- _Source information_
= Beginning of Section =

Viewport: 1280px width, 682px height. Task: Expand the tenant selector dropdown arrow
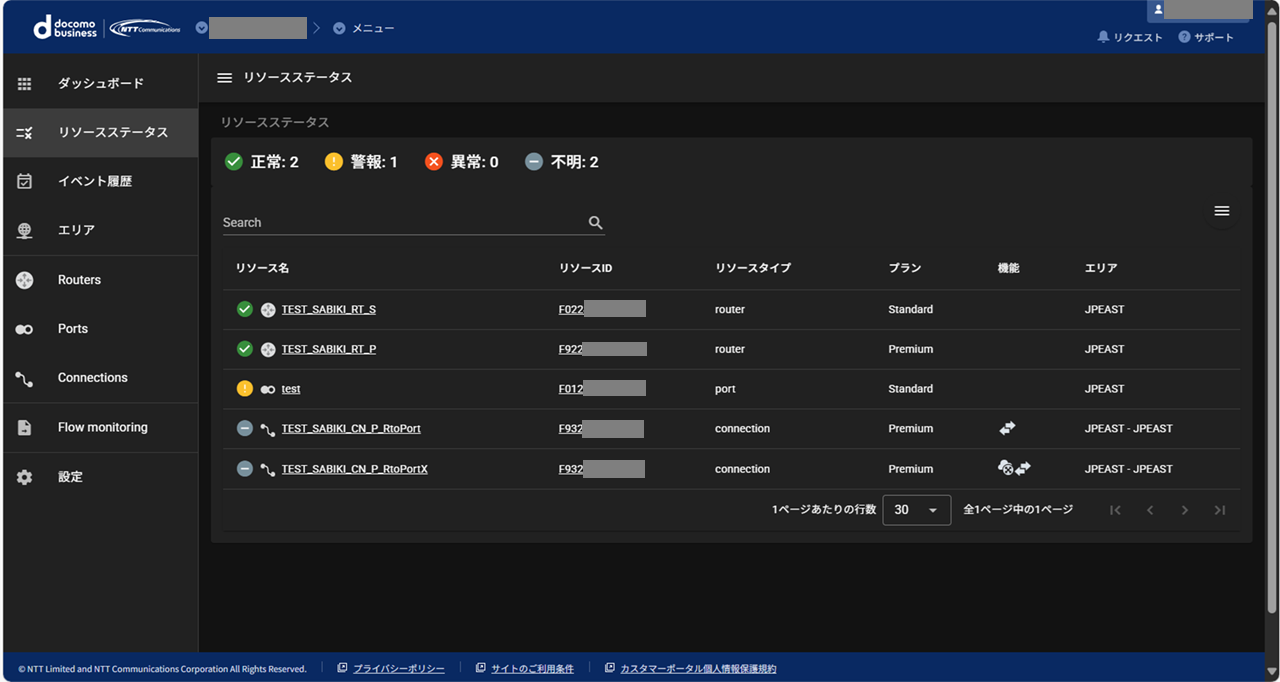pos(202,28)
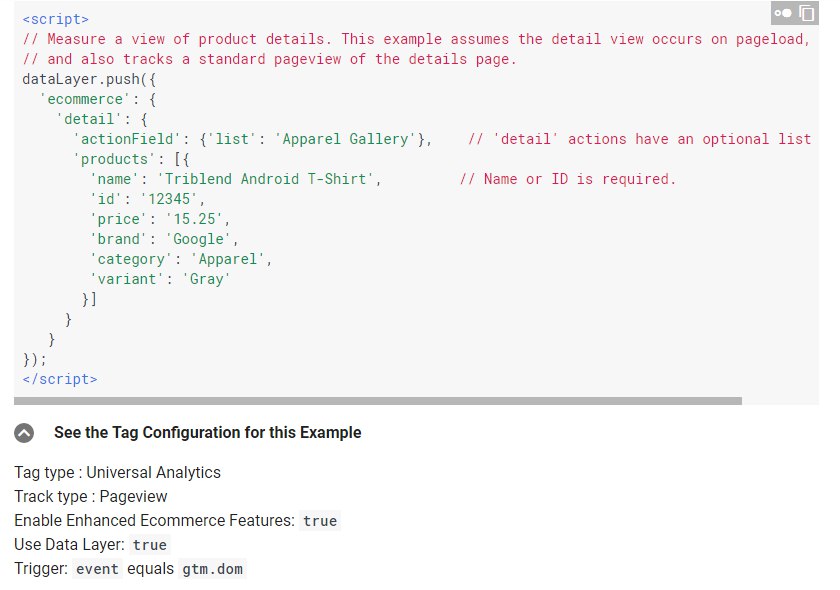Click the 'Name or ID is required' comment
The height and width of the screenshot is (590, 840).
[x=568, y=179]
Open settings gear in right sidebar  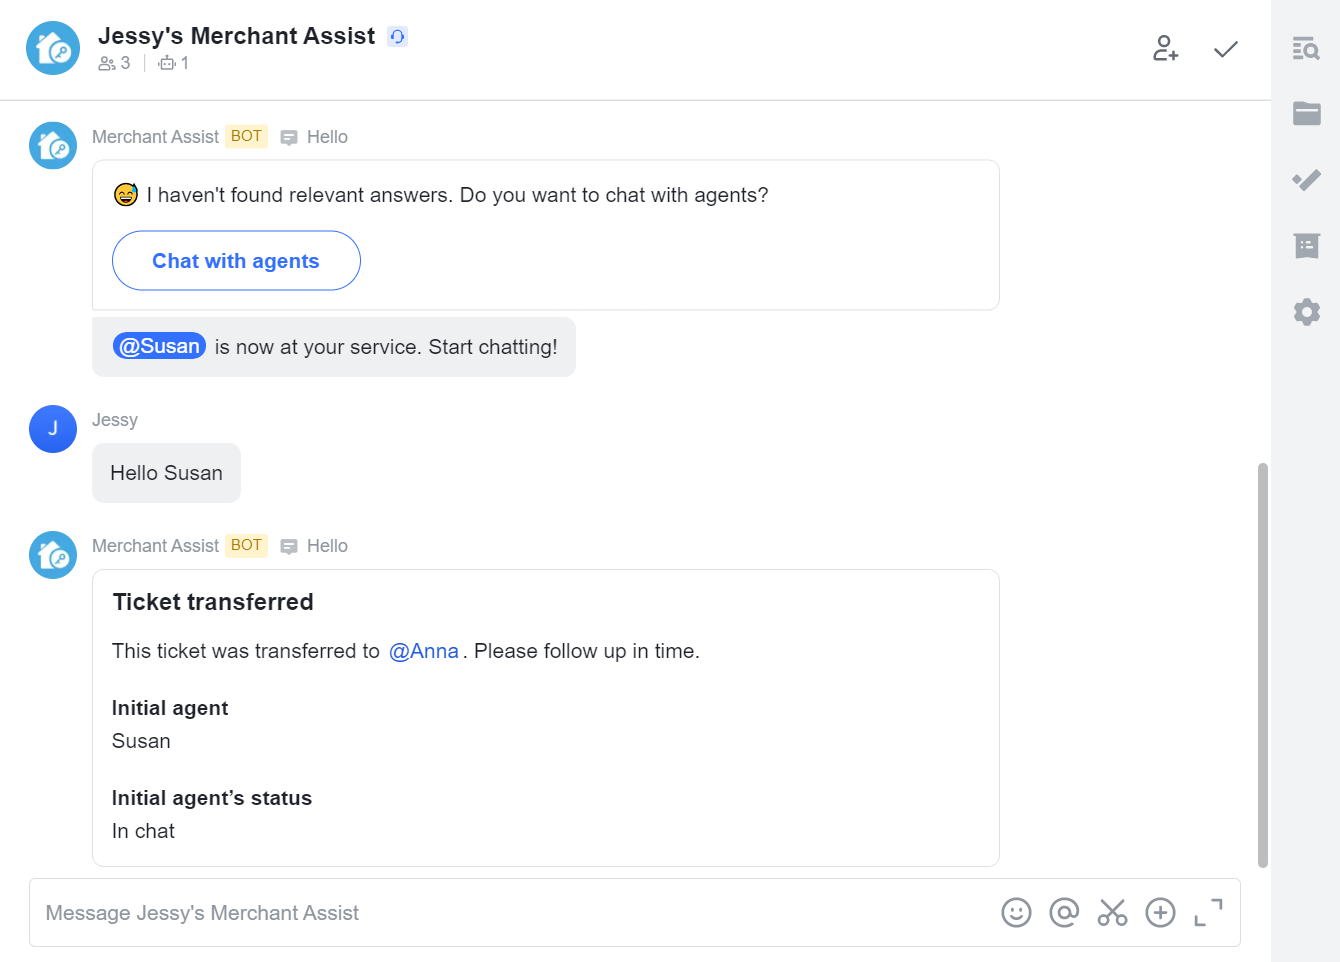1306,312
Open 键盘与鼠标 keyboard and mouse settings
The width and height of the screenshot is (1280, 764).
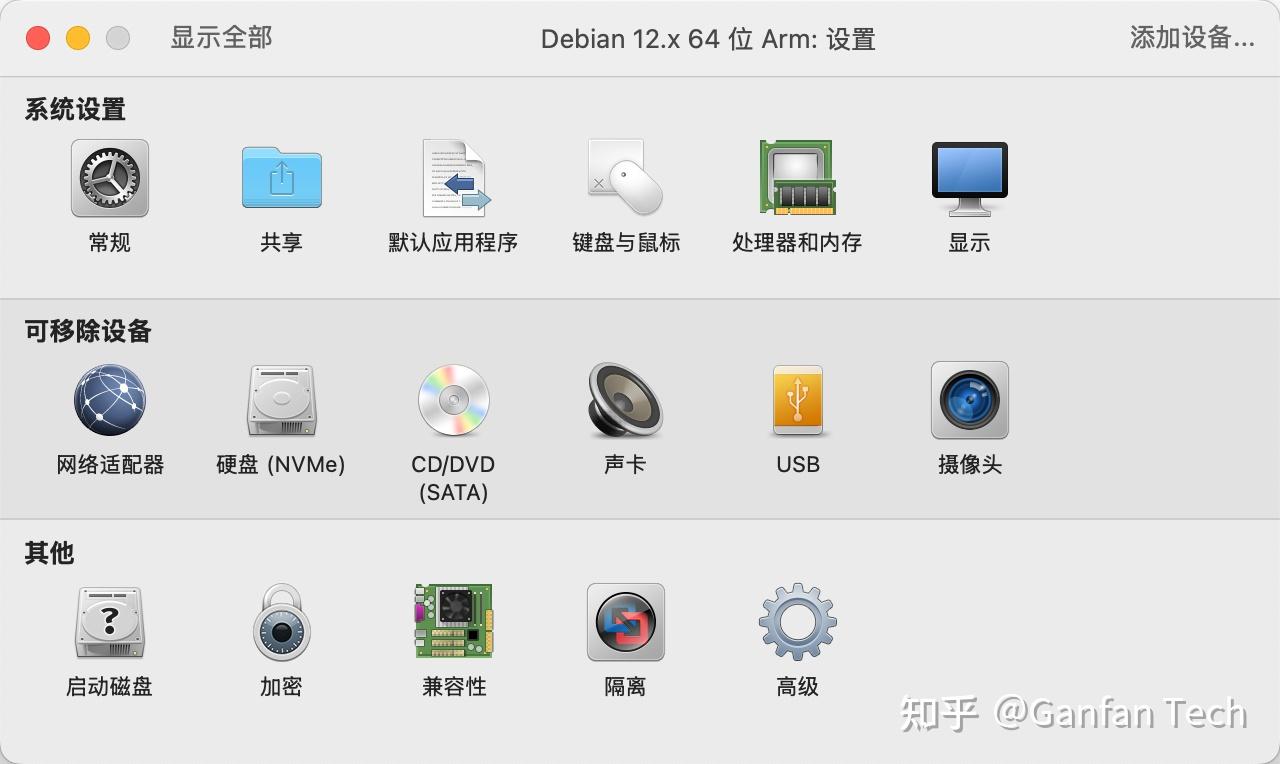click(x=626, y=179)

= End of Section =

- _Work task_
Repeat nothing but the lines from the one containing "Open 键盘与鼠标 keyboard and mouse settings" through the end of the entries, exactly, and skip the pictures.

- _Response to this exercise_
Open 键盘与鼠标 keyboard and mouse settings
The width and height of the screenshot is (1280, 764).
click(x=626, y=179)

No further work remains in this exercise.